We acquire such knowledge from domain experts and capture it in some kind of domain model. In simple cases, we can scribble these models on paper. This approach works fine for small projects and when the experts help us decipher their handwriting. But it's better to have models that directly translate into a Java program. For instance, we can use Unified Modeling Language (UML) to sketch the domain models with class diagrams and use cases. UML is quite good for quickly getting to an implementation, but it is basically a language for object-oriented programming that few domain experts fully understand. And it consists of a fixed set of modeling constructs (such as classes and attributes) that are not very useful when domain experts would rather talk about specific business processes, products, and monsters.

If you want to more closely involve your experts and customers in the development process, you need more than UML. In this article, you will learn how to use Protégé, a simple yet powerful tool optimized for building domain models. Although Protégé was originally developed 15 years ago to support knowledge acquisition for rather specialized medical expert systems, it has also become very popular for many other purposes. Protégé is open source and currently has more than 7,500 registered users.

In a nutshell, you can use Protégé for the following:

  • Class modeling. Protégé provides a graphical user interface (GUI) that models classes (domain concepts) and their attributes and relationships.
  • Instance editing. From these classes, Protégé automatically generates interactive forms that enable you or domain experts to enter valid instances.
  • Model processing.
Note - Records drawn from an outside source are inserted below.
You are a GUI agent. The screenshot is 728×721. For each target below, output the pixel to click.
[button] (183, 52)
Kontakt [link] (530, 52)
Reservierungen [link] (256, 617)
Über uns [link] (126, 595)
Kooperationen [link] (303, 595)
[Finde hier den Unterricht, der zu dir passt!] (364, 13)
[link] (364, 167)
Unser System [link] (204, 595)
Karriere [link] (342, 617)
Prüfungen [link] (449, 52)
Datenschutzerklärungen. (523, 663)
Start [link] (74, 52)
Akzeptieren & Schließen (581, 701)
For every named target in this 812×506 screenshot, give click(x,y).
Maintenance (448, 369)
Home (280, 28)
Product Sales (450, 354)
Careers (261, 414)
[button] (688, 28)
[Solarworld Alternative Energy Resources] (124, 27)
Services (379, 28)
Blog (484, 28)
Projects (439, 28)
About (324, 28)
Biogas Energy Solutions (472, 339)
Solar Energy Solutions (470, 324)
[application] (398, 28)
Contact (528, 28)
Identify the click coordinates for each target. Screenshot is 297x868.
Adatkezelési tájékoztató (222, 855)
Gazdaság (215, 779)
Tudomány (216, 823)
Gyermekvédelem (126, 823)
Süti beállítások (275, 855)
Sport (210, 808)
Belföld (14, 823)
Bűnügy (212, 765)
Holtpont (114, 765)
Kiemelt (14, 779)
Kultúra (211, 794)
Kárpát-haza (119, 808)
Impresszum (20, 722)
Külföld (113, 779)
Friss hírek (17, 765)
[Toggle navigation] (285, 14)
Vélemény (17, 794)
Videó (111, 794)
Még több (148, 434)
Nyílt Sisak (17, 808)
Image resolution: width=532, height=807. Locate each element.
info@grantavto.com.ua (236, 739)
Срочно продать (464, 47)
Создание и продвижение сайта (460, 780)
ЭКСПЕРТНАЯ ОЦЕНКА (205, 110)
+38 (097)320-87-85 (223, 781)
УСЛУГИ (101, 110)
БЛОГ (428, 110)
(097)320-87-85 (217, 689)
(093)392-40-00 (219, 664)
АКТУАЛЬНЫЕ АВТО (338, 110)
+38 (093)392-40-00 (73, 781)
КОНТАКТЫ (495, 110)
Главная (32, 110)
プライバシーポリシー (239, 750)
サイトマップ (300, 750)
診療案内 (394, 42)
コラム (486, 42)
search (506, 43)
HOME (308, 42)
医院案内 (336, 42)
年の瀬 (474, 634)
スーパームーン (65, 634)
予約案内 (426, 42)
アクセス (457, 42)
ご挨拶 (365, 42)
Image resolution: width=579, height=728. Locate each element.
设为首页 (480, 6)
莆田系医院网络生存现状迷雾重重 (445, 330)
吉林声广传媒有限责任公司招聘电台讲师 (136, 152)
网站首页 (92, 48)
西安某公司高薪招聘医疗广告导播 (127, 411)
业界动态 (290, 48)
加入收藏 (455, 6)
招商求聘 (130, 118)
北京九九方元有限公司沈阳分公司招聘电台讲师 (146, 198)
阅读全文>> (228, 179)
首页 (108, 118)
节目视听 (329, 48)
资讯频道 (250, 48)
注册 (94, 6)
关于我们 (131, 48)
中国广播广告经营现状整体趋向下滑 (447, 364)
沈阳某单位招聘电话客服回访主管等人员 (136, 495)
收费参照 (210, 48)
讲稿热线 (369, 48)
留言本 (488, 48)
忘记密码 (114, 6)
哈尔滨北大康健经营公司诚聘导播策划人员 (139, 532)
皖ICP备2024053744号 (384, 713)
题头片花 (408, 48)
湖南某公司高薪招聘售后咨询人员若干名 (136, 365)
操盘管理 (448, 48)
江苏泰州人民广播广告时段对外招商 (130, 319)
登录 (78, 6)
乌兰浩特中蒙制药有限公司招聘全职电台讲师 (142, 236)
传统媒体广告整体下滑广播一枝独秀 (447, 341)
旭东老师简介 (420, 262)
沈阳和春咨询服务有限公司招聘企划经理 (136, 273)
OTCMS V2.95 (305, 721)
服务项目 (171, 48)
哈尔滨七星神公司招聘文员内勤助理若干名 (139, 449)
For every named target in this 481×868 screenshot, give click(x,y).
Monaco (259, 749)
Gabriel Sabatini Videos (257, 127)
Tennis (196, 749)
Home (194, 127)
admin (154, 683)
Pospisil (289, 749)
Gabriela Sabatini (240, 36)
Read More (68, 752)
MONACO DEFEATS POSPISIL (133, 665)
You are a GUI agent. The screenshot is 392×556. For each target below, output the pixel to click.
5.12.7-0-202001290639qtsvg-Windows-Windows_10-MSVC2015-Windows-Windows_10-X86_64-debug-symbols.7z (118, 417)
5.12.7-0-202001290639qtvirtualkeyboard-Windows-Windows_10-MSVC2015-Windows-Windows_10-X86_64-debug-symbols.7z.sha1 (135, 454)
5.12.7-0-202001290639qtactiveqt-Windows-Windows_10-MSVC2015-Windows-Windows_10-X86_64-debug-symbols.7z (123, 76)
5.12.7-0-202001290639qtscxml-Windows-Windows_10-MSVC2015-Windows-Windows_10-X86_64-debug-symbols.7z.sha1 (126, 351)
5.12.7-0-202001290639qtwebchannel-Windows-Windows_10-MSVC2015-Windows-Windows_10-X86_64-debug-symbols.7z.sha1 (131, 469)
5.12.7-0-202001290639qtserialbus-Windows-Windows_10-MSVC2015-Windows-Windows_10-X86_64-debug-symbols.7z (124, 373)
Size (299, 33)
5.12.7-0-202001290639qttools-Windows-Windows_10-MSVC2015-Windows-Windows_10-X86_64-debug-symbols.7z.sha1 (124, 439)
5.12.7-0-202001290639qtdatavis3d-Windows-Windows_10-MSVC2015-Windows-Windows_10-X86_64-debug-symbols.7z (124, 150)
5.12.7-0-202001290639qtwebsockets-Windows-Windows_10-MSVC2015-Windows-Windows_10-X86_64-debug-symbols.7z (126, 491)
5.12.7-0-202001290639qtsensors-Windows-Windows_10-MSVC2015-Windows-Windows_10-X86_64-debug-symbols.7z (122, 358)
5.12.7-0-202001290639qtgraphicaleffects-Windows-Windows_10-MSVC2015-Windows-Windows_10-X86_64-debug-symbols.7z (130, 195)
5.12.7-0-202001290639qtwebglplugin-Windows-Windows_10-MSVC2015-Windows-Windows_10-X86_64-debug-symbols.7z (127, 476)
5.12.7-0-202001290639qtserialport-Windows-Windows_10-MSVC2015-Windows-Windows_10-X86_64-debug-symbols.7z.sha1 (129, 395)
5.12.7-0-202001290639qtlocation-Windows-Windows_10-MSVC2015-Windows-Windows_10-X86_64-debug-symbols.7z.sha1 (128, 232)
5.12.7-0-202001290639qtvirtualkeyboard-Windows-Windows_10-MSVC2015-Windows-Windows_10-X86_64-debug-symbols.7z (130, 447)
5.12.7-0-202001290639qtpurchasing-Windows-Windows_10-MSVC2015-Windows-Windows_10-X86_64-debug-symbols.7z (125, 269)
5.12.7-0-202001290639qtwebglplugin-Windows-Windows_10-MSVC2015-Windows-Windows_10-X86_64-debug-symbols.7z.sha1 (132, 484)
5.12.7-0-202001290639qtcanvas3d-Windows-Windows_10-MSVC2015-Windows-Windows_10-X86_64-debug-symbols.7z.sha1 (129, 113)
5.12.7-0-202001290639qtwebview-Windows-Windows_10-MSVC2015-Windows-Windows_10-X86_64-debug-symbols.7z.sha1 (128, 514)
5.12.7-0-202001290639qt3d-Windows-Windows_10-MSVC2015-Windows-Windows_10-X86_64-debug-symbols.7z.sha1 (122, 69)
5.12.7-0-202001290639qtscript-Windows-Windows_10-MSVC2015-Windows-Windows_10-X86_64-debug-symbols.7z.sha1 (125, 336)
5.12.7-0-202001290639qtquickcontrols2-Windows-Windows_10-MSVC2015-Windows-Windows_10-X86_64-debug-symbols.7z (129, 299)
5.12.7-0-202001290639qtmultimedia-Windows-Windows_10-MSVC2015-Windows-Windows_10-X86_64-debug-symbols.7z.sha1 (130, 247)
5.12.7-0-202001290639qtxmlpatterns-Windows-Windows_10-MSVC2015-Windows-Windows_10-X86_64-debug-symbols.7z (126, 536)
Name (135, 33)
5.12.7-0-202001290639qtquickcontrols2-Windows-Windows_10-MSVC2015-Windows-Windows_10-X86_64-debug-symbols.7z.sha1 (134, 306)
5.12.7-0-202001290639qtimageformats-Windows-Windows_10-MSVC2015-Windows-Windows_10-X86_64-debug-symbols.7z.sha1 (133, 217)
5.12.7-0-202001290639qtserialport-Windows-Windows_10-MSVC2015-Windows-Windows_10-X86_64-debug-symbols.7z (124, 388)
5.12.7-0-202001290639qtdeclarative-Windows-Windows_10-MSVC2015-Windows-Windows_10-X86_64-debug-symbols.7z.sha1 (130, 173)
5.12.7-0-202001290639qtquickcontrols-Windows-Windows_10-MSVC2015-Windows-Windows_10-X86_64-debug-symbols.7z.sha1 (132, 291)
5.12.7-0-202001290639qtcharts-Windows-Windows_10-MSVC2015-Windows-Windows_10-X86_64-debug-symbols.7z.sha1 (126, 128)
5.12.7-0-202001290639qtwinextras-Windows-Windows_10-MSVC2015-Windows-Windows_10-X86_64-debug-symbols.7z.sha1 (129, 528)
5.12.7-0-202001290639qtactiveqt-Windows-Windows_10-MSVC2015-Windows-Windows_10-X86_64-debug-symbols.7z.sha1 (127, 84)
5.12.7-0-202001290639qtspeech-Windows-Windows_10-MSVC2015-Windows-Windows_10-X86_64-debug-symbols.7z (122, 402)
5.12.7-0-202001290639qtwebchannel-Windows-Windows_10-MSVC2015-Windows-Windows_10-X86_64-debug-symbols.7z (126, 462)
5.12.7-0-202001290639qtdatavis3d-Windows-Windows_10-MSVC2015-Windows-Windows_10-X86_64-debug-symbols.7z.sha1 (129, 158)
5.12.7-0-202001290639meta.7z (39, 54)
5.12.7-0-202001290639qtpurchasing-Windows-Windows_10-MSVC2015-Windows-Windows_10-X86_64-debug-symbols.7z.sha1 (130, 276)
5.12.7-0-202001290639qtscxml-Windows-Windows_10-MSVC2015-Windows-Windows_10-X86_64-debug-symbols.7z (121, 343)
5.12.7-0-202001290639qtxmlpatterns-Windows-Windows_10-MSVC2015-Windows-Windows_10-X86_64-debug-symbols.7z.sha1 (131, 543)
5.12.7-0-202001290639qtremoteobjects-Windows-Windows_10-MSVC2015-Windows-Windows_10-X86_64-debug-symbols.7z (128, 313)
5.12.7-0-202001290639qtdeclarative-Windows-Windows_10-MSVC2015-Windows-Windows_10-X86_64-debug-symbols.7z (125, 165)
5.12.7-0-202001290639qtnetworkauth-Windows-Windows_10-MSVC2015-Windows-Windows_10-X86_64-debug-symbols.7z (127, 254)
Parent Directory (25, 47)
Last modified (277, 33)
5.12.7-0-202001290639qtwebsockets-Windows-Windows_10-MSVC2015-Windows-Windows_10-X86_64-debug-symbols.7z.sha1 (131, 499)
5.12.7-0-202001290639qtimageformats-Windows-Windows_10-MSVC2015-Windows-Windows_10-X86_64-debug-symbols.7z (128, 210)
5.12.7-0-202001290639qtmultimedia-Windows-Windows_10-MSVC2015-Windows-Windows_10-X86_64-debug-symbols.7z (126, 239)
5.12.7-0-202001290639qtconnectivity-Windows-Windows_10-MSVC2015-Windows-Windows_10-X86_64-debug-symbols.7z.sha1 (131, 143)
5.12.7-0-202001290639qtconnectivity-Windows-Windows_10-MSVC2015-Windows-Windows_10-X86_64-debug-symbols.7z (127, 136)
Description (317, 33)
Protégé has a library of plug-ins that help you define semantics, ask queries, and define logical behavior.
  • Model exchange. The resulting models (classes and instances) can be loaded and saved in various formats, including XML, UML, and RDF (Resource Description Framework). Protégé also provides a very scalable database back end.

From a programmer's perspective, one of Protégé's most attractive features is that it provides an open source API to plug in your own Java components and access the domain models from your application. As a result, you can develop systems very rapidly: just start with the underlying domain model, let Protégé generate the basic user interface, and then gradually write widgets and plug-ins to customize look-and-feel and behavior. You can even give Protégé to your customers and, with little training, let them build their own knowledge and requirement models.

Get started

I walk you through an example project to demonstrate how Protégé works and what else you can do with it. You can download all relevant files for this project from Resources and play with the tool while you read.

Let's assume our task is to develop a system that helps manage the articles and authors for an online magazine like JavaWorld. Articles are categorized by means of a topical index, consisting of keywords like "Swing" or "Design Patterns." Our system uses this index to propose related articles to the magazine's readers. The readers can provide feedback on the articles and rate their quality. The system uses this information to help editors decide whether submitted articles are worth publishing. This decision might depend on the ratings that previous articles by the author have received and whether articles with related topics have been recently published.

Install Protégé

Protégé is the result of various artificial intelligence (AI) and knowledge-modeling projects from the Medical Informatics group at Stanford University. The Protégé Website provides documentation, tutorials, and an extremely active discussion list. You can report problems and find a plug-in library, a collection of domain models, and the Protégé software.

Installers for all major platforms are available on Protégé's download page. To run Protégé (version 1.8), you need a Java 2 Platform, Standard Edition (J2SE) virtual machine (version 1.3 or above). You can choose to automatically install a suitable virtual machine from the Website. For this tutorial, don't forget to download the example project and extract it into a folder such as the examples folder from your Protégé installation.

When you start Protégé, the Welcome screen lets you choose to open an existing project or create a new one. Click on "Open other..." and select the Online Magazines.pprj project.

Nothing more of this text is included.